Eleven-year-old Sam tells the camera, “I’m hoping to prove that I can become one of the world’s best chef’s!” Sophie equally longs for a position in the top twelve: “It means a lot to me, and I want this more than the world.” But what does an eleven-year-old really know about the value of everything else in ‘the world’?

Parents understand that a child’s quest for their identity is a journey that takes years and is likely to change five times from ten onwards. Yet how can a primary school child distinguish between their desires and the glitz and glamour of a television dream? Will it set their identity for them, at least in the eyes of everyone who knows they competed? Will they be able to give it away if they fall in love with medicine or mechanics, without thinking they have somehow wasted an opportunity?

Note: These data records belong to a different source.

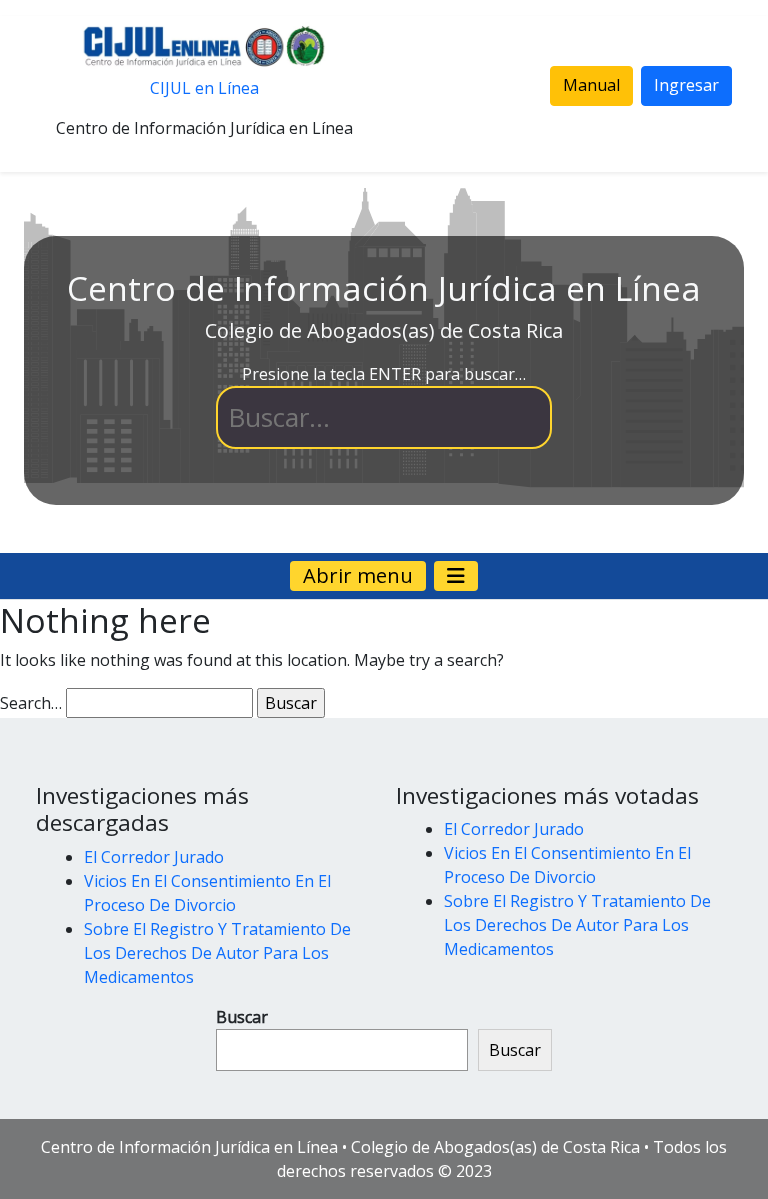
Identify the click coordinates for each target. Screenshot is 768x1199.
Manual (591, 85)
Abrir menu (358, 575)
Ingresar (686, 85)
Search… (31, 703)
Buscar (242, 1017)
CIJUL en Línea (204, 88)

Junior MasterChef may foster a love of cooking in a new generation, but it is also very possible it will scar those involved, even the winners. By all accounts the producers of Junior MasterChef have done a great deal to ensure that the pressure on their contestants is carefully managed. However someone seems to have failed to ask the question, should they be here at all? Can the show really deliver to a child the dreams it has promised adult contestants? Fundamentally Junior MasterChef lacks love. Love’s primary concern is not ‘What will make my child happiest?’ The love God models is costly and calls his children to a life that may lead them away from their current tastes, but promises to arrive at a destination that will ultimately be healthier for them. It’s hard to see how Junior MasterChef will be able to provide anything more than a ‘fast-food’ solution: initially satisfying but ultimately unhealthy.